Parábola de una fiesta


Antonio Flores Galicia.-

Parábola es algo que no sucedió, pero sirve para exponer una doctrina. Cristo utilizó muchas veces las parábolas. La de hoy es de un banquete e invitados a él. En tiempos de Cristo eran importantes y frecuentes los banquetes. Se utilizaban para manifestar riqueza y poder en la sociedad, para competencia familiar y social. Por eso, Cristo dijo: “Cuando hagas un banquete, no invites a tus familiares ni amigos”, eran para asuntos de rivalidad y soberbia.

Hoy se nos dice que un rey hizo un banquete, por la boda de su hijo. Los criados fueron a avisar a los convidados, pero no quisieron ir; mandó a otros criados y tampoco les aceptaron la invitación. El rey se molestó, mandó a sus tropas para que dieran muerte a esos que no aceptaron su invitación. Recordemos cómo eran los reyes de entonces, dueños de vidas y haberes.

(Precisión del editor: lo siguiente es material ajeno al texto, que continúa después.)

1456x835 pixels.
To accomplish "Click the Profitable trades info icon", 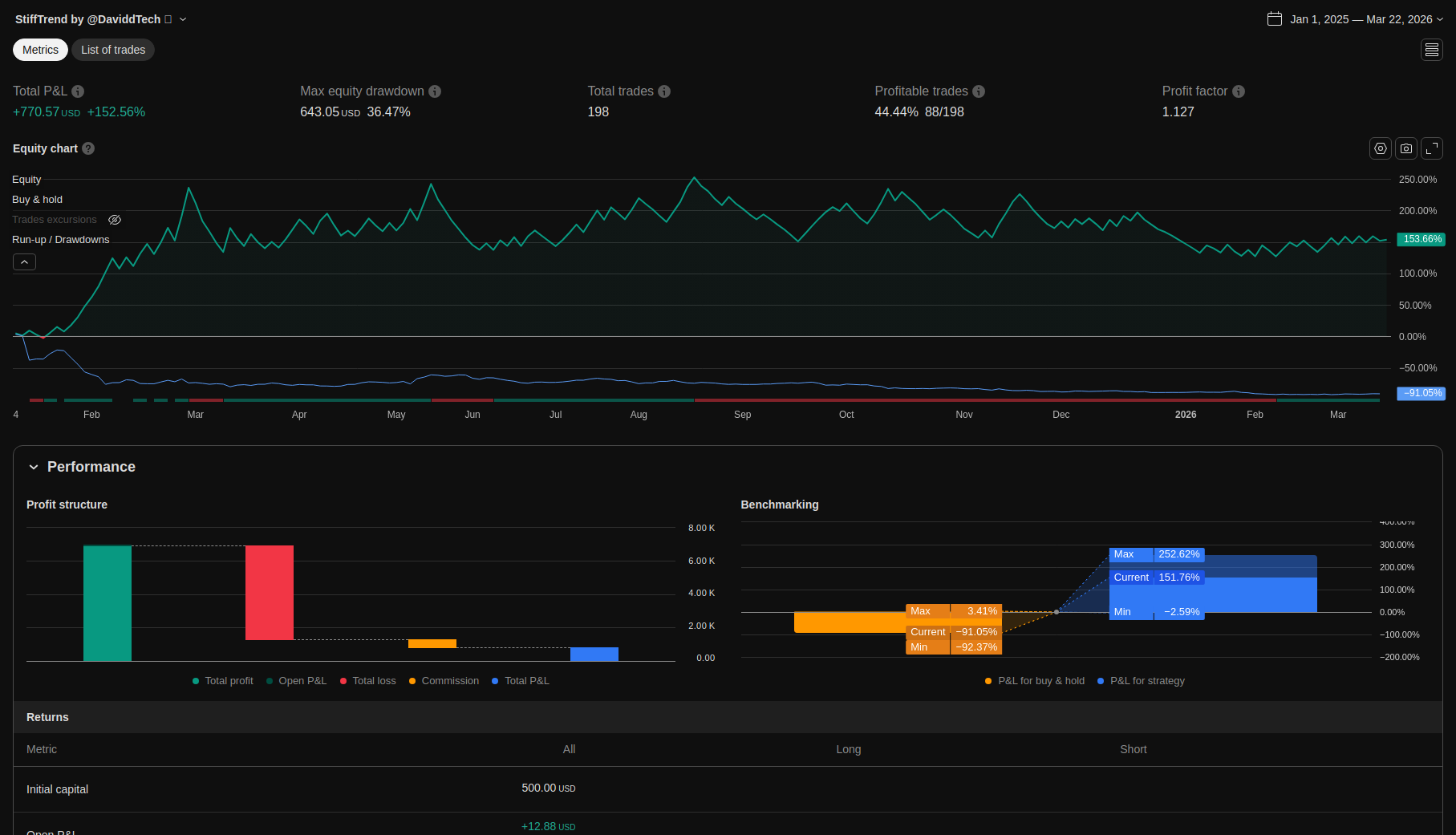I will pos(979,91).
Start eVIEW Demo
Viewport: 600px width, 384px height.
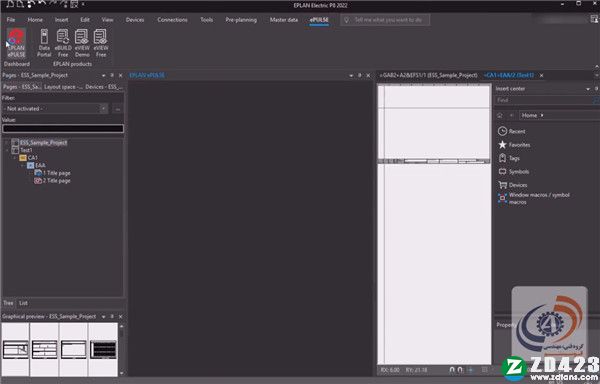[x=82, y=43]
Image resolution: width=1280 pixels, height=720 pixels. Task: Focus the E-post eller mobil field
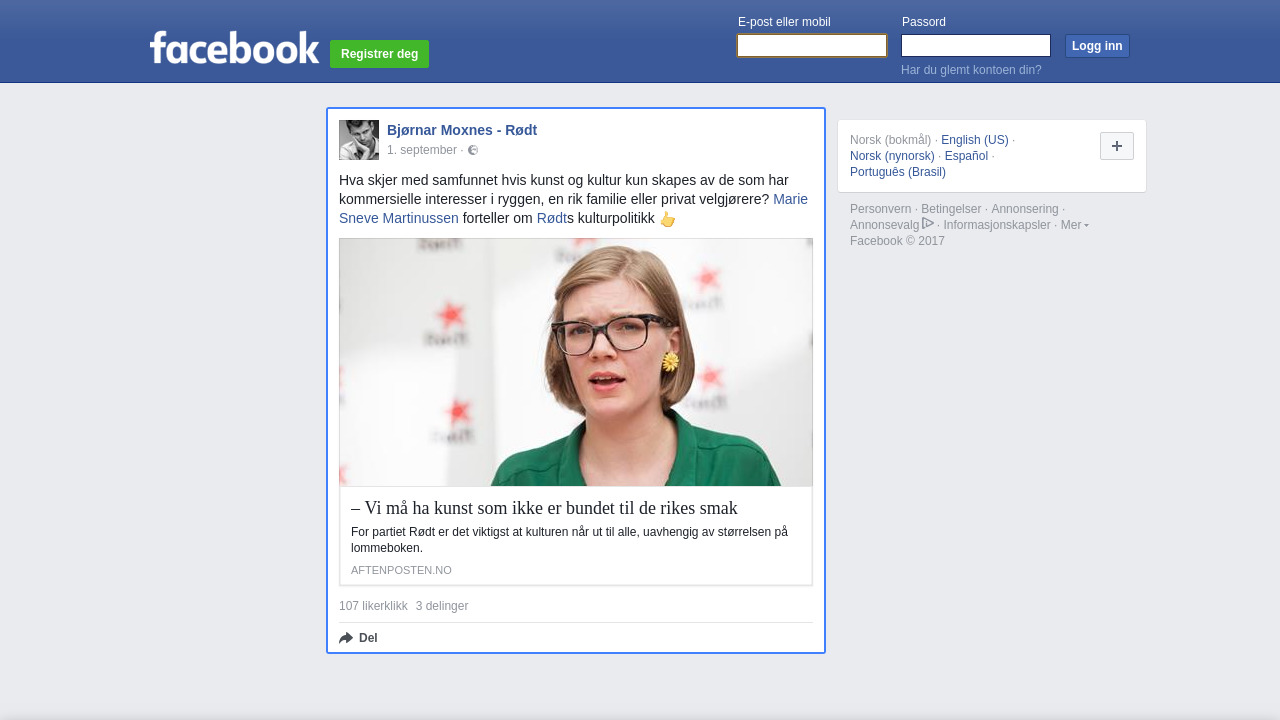pyautogui.click(x=811, y=46)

Mandó a nuevos criados a los caminos, para que trajeran a buenos y malos, a todos los que encontraran en los caminos. Logró encontrar llena la sala del banquete, pero vio que uno no tenía el traje que debía haberse puesto. Por eso el rey ordenó a los criados que lo ataran de pies y manos y lo arrojaran fuera. Y la expresión final: “Muchos son los llamados y pocos los escogidos”. Tenemos invitaciones externas e internas.

Cristo nos dice con esta parábola: Durante toda la vida estamos recibiendo invitaciones para que vivamos la doctrina que se tiene respecto a Dios y el Hombre, el espíritu y la materia, la conducta. Desde niños hemos tenido llamados: Nuestros padres y formadores, Bautismo, Confirmación, Primera Comunión, Matrimonio, Ordenación sacerdotal, elección para un puesto cívico o religioso, maestros, prensa, radio y televisión; discursos, accidentes, éxitos, fracasos, amigos y enemigos; reuniones parroquiales, sermones, voces internas, etc. Son invitaciones.

Se nos ha dicho y hemos captado que algo está mal, que tu familia anda mal, que tu gobernación está llevando a errores y fracasos. ¿Les has hecho caso a esas invitaciones? Cuántas veces habrás respondido: No voy.

Examínate: ¿Cómo está tu invitación al banquete? Déjate de cuentos y disculpas. El banquete es lo que te vendrá después de la muerte, las invitaciones son ese continuo llamado a que hagas el bien y no el mal.

Ejemplo, cuántos lectores al ver que este escrito era de iglesia, dejaron de leerlo. A cuántos que están desviados en la adquisición y uso de las riquezas, les he demostrado que están equivocados, pero no hacen caso y siguen comiendo taquitos en la calle para ahorrar dinero.

Cuántos matrimonios prefieren el divorcio en vez de resolver sus problemas familiares y se van con otra u otro y continúan haciendo hijos olvidando que son responsables de todos sus engendros. Qué difícil es el control psíquico.

Cuidado: La boda está preparada, están invitados malos y buenos, pónganse el traje de fiesta. Llenemos de convidados, no ocupan cooperar, llenemos la sala del banquete.

Recuerdo una orden que se dio en un lugar de este mundo: “Al que pida que se nombre a una persona en la misa, que pague 45 pesos por nombre”. Debemos invitar a todo el que encontremos para llenar el banquete de invitados. Eso de tener que pagar para recibir instrucción religiosa.